Hello, Day 6! For those following along, I am officially finished with my Milk & Sugar health challenge and Reset body diet. For posts 1 and 2, see here and here.

To recap, I started this challenge after a particularly lousy week and realizing all the amazing bloggers here at Milk & Sugar are crazy health nuts while I spend half my time eating donuts (see here, here, and here…). However, I want to make it clear that I didn’t start this challenge because I hate my body. But I also want to make it clear that, as a woman, I feel it’s safe to say we all go through moments of body shame, even when we know it’s wrong, unhealthy, and outrageous. When you have more beach body advertisements and women’s magazine triteness (see here for a body positive alternative!) than back-to-reality Sarah Silverman face-slaps and wonderfully written New York Times op-eds, it’s difficult not to body shame. So I wanted this week to be about empowerment and self-realization – to really discover whether a detox diet was realistic, whether getting up before dawn for yoga was practical, and whether I could do all that while still increasing my productivity and staying sane (and actually healthy).

The Detox

For the first two days of my Reset body detox diet, in which I replaced my meals with superfood smoothies and eliminated caffeine, sugar, starch/bread, and meat, I felt ok. I was a little hungry to be honest. And by the third day, I felt totally exhausted. In fact, when I got home from work I immediately took a nap and woke up only to watch the premiere of my guilty-pleasure summer show (#PLL) and eat some organic popcorn before hitting bed and getting the best 8 hours of sleep I’ve had in a long time. And when I woke up, and ever since, I felt fantastic. Like, reallyy good. I was shocked. Other than skipping the gym in favor of my nap on Tuesday, I have gone to the gym every day and even managed early morning yoga twice and still feel energized sans coffee. I also noticed a pretty significant difference in bloating (none) and my skin (extra clear and healthy), plus I actually lost 3.5 pounds (though this may come back as I re-introduce caffeine and solid foods. But, still, what a motivator!).

Getting honest

For those of you interested in doing something like this detox, I won’t say it’s not hard nor without difficulties. I definitely cheated by day 4 with some Cheez-its (I’m only human) and day 5 with three pieces of dark chocolate. Definitely not “detox” worthy. But totally worthy of my mouth. I also originally intended to go all five days on smoothies, but only managed three. For the last two, I replaced one meal with a Mezze platter (and it was delicious). Also, this is not an expensive diet plan. Don’t be put off by having to buy new groceries.

As for productivity, I tried to take Martine’s advice to recognize and overcome my procrastination (I’m a master) by tackling my hardest tasks first thing each morning. For me, this includes personal-professional projects like emails, writing, reading, and researching. However, this sort of got in the way of Valentina’s crack-of-dawn-yoga methods, so I ended up splitting my week about 30-30-30 between yoga, productivity, and extra sleep.
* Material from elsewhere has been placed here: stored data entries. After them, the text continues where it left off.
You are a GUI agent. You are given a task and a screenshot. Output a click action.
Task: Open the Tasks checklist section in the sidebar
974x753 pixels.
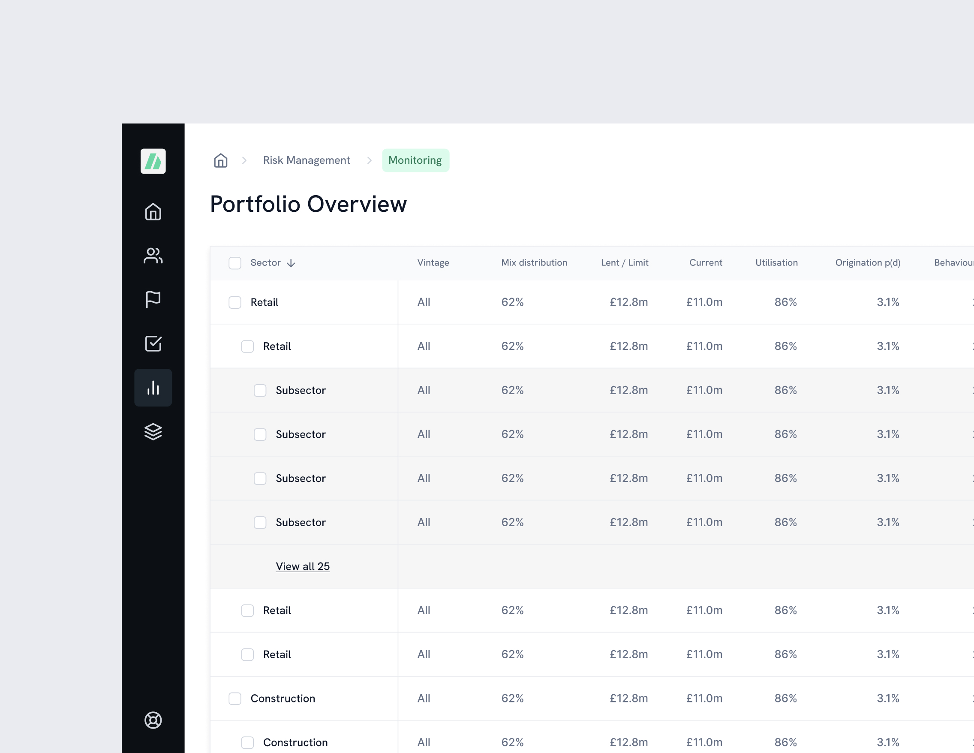point(153,343)
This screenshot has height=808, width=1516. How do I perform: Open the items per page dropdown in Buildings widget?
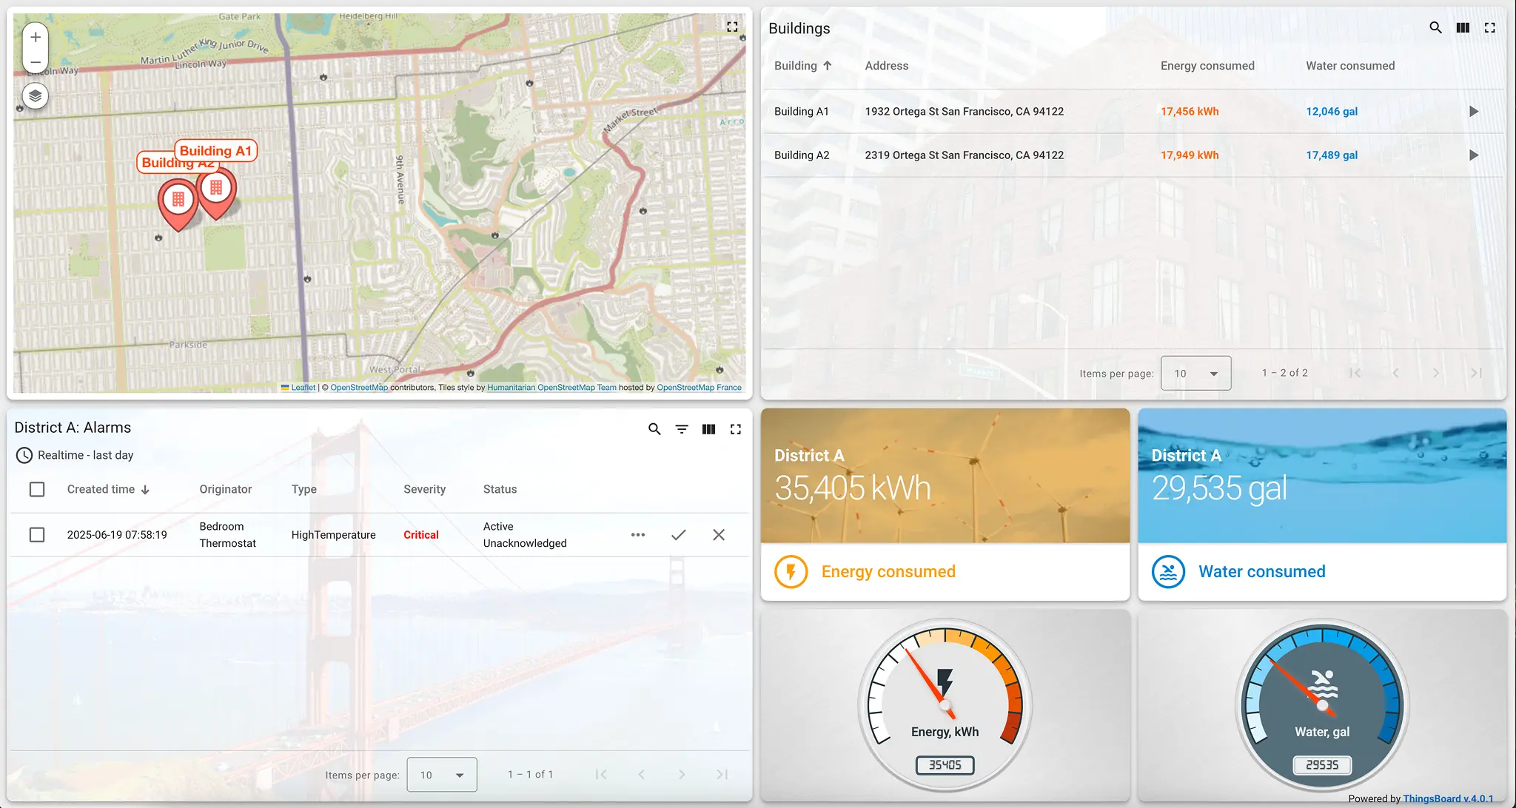click(1195, 373)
And since I’m the queen of list making, this week made me realize how often I totally ignore them.

Tips

1. Make sure you make your smoothies really smooth. It’s not that appetizing crunching on your drink because you were too impatient to wait (Pro tip: I pre-juiced my veggies to make a base for my smoothies, rather than chopping them up in the blender).

2. You will have green things in your teeth. Carry some floss.

3. Don’t forget your snacks. This was vital to my mid-morning and mid-afternoon hangry game the first couple of days.

4. If you’re looking to make this a total diet-starter, I would recommend the Lose It app. I’ve been using this to create a goal weight and track my meals and exercise (you can also use it for goals of gaining and maintaining your weight).

5. Water. Lots of water. Especially if you’re hitting the gym.

6. Don’t be too hard on yourself. Eat when you’re hungry. Don’t when you’re not. And celebrate the fact that you are doing something crazy healthy for once. Maybe do a little dance.

The Next Step

I’ve been pleasantly surprised by the whole challenge and, as a real girl with real-girl eating habits, I already partied with a coffee and marshmallow dream bar and will be making home-made basil pesto pizza for dinner tonight. But since I enjoyed the challenge so much (and have clearly gotten over the first exhausted-hangry hump), I’m going to try and continue on this clean-eating trend using the Whole 30 method (my family and I did this challenge last November for about 2 weeks and enjoyed it, so we’re looking forward to doing the entire 30 days) and limiting my caffeine intake. I am also planning on tackling my list problem by making fewer, more detailed, lists, with the most challenging tasks first, and choosing to start them before 9 AM every day.